Healthy Hornsey, 1905 said “nearly every house built is wired for electricity, a large and growing number of householders are substituting the light for the gas that had previously darkened their ceilings and wallpapers” (Healthy Hornsey: official guide to the borough. Edited by W. H. Wiltshire, etc. With map 1 Jan. 1906 by Walker Henry Wiltshire (Author)

The Hornsey Electrical Supply Board offered premiums to builders who would wire houses for electivity rather than pipe them for gas. The Board put on local exhibitions of electrical fittings, lamps and appliances and a hire-purchase system was launched to increase the number of consumers.
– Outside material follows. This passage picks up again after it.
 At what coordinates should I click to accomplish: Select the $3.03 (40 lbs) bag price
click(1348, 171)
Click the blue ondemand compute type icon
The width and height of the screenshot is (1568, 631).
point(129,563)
The following is a copy of an advertisement that the Hornsey Corporation Electric Light Department are parading through the streets by means of six sandwich-board men : " In spring instal electric light. Results : Decoration expenses lowered ; clean house ; convenient and economical lighting ; healthy atmosphere. Particulars : Electrical Works, Tottenham Lane, Hornsey, N." On the other side, these words appeared : " Instal electric light when spring cleaning." (The journal of gas lighting, water supply & sanitary improvement, 1909 Month NK)

However, even by 1914 the majority of houses in London still had neither gas nor electricity. C. H. Rolph records how to a policeman’s family in Stroud Green in 1910, gas was still a luxury and that even then many households used naked flames rather than mantles
(C.H. Rolph, London Particulars: Memories of an Edwardian Boyhood, OUP 1982)

Writing of his stay in Finsbury Park between 1906 and 1910, Rolph wrote “Electirc light was still unknown in the ordinary houses – and even our big school was gaslit. Therefore a used electric lightbulb was a rare sight among us: indeed among the older boys at school it was worth six cigarette cards at the rate of exchange prevailing.” (Rolph) With bulbs like those in the example of 1910, below, who can blame them!

1910 light bulb (Image: Science Museum)

Hornsey Power station was extended between 1923 and 1927 and sub-stations were opened at Muswell Hill c. 1920 and Highgate in 1924. After 1936, when a change from direct to alternating current began, six new sub-stations were built.  The borough co-operated with the Central Electricity Generating Board from c. 1931  https://www.british-history.ac.uk/vch/middx/vol6/pp168-172 (or 1929 according to Garke - see above)

In 1938, Town Hall architect, Uren adapted the former telephone exchange om the north of the town hall square into showrooms for Hornsey’s municipal electricity department.

Ayers Ayres relief, representing – appropriately enough – the Spirit of Electricity ((A. J Ayres 'Prometheus', 1936)).

Arthur James John Ayres, 1902-1985, Active: 1929 - 1952
http://www.speel.me.uk/sculptlondon/hornsey.htm

Hornsey Power Station closed 10 Nov 1944 - bombed by V2 and closed. Remains of building demolished in 1960s but substation on site, apparently under construction in 1964. Former battery room became CEGB Radiological laboratory in 1964.

The Eastern Electricity Board (EEB) was formed in 1948 as part of the nationalisation of the electricity industry by the Electricity Act 1947. The board was responsible for the purchase of electricity from the electricity generator (the Central Electricity Generating Board from 1958) and its distribution and sale of electricity to customers.